[Exercise data]

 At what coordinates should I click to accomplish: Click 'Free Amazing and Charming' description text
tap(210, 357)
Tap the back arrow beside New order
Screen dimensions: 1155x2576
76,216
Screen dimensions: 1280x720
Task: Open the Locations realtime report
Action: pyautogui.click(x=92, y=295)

[/Exercise data]

:: Exercise ::
Retype all the records, matching them exactly.

:: Written answer ::
 At what coordinates should I click to accomplish: Click 'Free Amazing and Charming' description text
tap(210, 357)
Tap the back arrow beside New order
Screen dimensions: 1155x2576
76,216
Screen dimensions: 1280x720
Task: Open the Locations realtime report
Action: pyautogui.click(x=92, y=295)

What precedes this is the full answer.